Tacoma Film Festival (TFF)
- Location: Tacoma, Washington, United States
- Founded: 2006
- Language: English
- Website: tacomafilmfestival.com

= Tacoma Film Festival =

Annual film festival in Washington, US

The Tacoma Film Festival (TFF) is a film festival held annually in Tacoma, Washington, United States. It usually takes place in October.

It is one of the largest festivals in Washington, and features programming of independent American and foreign films, and a strong contingent of documentaries, with an emphasis on films produced in the Pacific Northwest.

==History==
Founded in 2006, the Tacoma Film Festival (TFF) has been hosted annually at the Grand Cinema. Created with the intention to foster the film community in Tacoma and the broader Pacific Northwest region, the festival has grown from a small regional event to a prominent fixture in the region's cultural landscape. TFF provides a platform for regional and international filmmakers and has been described as the "Sundance of the Pacific Northwest," emphasizing its growing reputation and influence in the region's film community.

(TASK DIRECTIONS): Can you print the section of the Tacoma Film Festival article from "The Tacoma Film Festival (TFF) is" to "region's film community." word for word? The items that come next are taken from a different source.

(PROVIDED RECORDS):

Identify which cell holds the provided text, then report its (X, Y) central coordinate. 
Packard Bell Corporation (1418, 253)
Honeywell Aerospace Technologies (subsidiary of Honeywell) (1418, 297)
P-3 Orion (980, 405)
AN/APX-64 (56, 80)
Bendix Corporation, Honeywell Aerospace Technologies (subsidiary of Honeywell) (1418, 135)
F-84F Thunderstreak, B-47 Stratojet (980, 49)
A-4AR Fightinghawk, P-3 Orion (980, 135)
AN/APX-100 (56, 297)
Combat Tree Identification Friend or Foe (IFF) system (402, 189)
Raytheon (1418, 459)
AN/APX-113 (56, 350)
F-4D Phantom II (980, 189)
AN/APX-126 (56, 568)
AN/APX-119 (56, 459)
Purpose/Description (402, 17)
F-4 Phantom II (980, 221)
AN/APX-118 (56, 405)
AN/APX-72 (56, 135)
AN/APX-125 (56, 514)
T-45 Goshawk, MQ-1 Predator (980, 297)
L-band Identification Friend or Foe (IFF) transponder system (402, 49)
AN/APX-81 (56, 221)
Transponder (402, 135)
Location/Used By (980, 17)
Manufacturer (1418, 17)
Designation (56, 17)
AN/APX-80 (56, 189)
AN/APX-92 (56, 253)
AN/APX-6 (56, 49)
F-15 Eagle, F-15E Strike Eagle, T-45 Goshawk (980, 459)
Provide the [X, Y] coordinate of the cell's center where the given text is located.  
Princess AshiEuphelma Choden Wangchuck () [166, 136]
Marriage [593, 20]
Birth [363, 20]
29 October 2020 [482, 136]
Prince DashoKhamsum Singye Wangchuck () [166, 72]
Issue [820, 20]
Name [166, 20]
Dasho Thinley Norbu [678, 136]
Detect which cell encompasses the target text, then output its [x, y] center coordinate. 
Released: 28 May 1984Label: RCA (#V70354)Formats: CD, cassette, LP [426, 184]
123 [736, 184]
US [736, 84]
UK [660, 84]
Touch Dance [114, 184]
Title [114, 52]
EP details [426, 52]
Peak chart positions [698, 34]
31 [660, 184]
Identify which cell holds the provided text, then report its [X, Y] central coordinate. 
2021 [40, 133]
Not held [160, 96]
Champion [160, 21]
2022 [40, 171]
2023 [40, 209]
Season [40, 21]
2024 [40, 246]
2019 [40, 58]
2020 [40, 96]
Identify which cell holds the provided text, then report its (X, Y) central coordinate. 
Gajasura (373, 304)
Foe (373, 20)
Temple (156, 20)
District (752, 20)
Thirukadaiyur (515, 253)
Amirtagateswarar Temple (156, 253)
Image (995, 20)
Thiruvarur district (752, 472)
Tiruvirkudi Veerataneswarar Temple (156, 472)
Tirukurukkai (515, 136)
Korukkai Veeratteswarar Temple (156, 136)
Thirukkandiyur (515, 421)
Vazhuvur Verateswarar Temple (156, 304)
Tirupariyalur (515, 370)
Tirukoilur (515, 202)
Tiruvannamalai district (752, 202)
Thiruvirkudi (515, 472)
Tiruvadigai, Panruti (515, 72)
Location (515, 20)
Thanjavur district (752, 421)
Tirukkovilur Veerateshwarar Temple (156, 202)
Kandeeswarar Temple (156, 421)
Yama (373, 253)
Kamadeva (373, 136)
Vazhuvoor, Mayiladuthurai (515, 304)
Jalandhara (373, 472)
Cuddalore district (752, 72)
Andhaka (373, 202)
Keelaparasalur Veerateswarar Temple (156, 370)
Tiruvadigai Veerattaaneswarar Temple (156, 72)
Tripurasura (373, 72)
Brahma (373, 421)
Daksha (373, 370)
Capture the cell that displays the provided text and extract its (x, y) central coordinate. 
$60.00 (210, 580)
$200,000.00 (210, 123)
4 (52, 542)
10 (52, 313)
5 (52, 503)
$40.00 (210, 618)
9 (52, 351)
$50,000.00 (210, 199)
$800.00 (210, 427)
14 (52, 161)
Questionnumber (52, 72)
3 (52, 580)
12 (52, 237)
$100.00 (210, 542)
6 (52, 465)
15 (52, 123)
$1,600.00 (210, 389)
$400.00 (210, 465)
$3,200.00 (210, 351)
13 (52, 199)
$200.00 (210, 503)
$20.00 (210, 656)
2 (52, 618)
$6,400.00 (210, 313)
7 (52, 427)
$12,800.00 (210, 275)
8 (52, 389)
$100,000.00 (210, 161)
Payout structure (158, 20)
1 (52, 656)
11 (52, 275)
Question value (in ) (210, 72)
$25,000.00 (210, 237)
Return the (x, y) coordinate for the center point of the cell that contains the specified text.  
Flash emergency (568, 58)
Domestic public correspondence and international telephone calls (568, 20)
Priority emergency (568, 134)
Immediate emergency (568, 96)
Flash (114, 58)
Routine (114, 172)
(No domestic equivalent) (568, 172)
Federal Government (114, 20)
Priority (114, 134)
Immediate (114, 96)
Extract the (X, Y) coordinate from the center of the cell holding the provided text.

(EXERCISE RESULT):
The Tacoma Film Festival (TFF) is a film festival held annually in Tacoma, Washington, United States. It usually takes place in October.

It is one of the largest festivals in Washington, and features programming of independent American and foreign films, and a strong contingent of documentaries, with an emphasis on films produced in the Pacific Northwest.

==History==
Founded in 2006, the Tacoma Film Festival (TFF) has been hosted annually at the Grand Cinema. Created with the intention to foster the film community in Tacoma and the broader Pacific Northwest region, the festival has grown from a small regional event to a prominent fixture in the region's cultural landscape. TFF provides a platform for regional and international filmmakers and has been described as the "Sundance of the Pacific Northwest," emphasizing its growing reputation and influence in the region's film community.